Goal of the exercise >>
Among these records, which lines include "Collapse"? Copy them out.

Data supplied >>
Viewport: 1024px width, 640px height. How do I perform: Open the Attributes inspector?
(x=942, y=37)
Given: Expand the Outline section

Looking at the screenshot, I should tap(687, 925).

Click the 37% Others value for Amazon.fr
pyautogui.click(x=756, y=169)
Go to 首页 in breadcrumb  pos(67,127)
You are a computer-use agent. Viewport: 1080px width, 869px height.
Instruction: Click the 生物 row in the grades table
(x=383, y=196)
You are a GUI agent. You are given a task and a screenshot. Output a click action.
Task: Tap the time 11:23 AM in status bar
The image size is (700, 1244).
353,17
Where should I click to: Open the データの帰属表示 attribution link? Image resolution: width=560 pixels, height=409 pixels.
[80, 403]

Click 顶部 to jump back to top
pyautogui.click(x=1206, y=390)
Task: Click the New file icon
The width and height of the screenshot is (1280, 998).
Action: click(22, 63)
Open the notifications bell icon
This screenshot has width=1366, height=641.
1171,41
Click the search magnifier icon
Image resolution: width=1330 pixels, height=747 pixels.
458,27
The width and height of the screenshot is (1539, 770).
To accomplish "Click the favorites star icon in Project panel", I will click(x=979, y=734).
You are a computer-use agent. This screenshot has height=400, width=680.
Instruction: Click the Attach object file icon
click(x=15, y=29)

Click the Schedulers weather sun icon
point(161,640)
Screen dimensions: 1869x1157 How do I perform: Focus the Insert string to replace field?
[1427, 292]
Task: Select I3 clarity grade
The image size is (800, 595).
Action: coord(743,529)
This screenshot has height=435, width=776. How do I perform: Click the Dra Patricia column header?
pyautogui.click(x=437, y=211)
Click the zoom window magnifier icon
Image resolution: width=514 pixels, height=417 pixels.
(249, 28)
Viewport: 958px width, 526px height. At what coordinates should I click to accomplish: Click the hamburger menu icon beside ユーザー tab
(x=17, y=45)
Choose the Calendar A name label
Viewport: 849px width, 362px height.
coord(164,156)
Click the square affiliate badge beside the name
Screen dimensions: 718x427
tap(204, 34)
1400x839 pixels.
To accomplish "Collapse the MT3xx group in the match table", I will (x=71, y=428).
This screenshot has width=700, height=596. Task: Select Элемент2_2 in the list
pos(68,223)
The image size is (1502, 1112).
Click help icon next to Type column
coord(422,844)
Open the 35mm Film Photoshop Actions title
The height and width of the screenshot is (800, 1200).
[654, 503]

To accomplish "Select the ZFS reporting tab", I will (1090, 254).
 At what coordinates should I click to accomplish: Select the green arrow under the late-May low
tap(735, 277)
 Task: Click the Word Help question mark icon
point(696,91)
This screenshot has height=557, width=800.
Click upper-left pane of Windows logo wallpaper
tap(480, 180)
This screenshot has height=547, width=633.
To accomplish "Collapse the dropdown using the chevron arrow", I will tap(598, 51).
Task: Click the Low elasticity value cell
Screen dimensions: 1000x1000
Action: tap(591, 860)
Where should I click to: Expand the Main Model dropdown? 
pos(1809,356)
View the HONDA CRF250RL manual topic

Answer for the task >>
To accomplish "Collapse the MT3xx group in the match table", I will (x=71, y=428).
To accomplish "Collapse the dropdown using the chevron arrow", I will tap(598, 51).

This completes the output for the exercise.